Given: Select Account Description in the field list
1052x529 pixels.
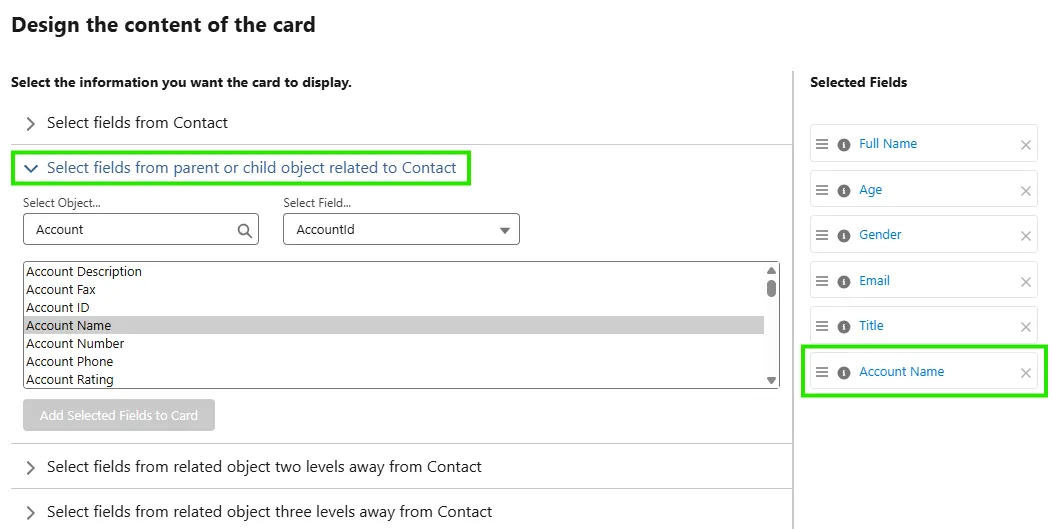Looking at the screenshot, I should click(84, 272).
...
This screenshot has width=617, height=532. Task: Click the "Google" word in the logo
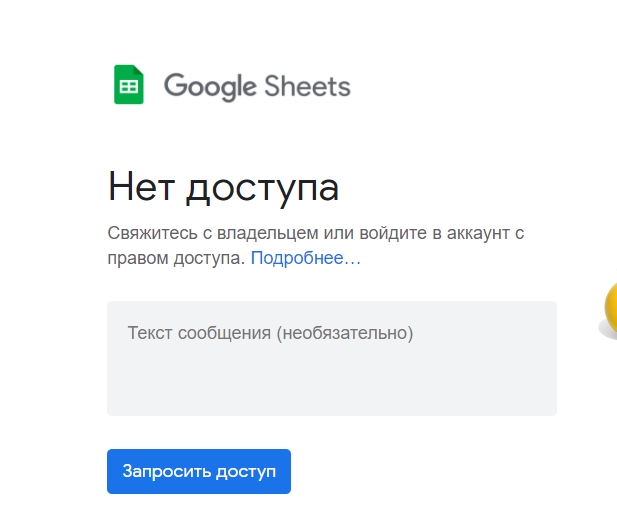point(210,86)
...
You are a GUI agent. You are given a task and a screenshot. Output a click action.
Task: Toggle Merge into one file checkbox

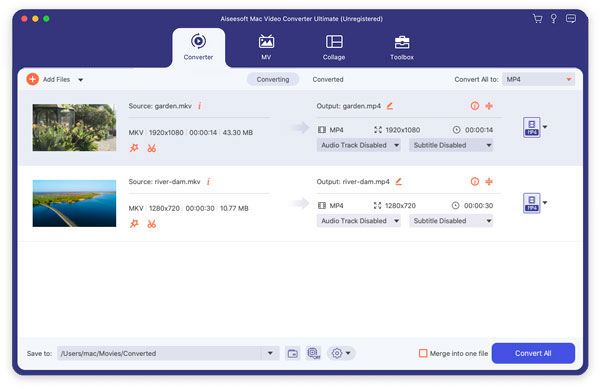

▶ **PROBLEM REQUIREMENTS**: Retype exactly, and only, the lines above from the one where "You are a GUI" occurs up to and including the one where "Task: Toggle Merge into one file checkbox" occurs.

▶ **EXERCISE RESULT**:
You are a GUI agent. You are given a task and a screenshot. Output a click action.
Task: Toggle Merge into one file checkbox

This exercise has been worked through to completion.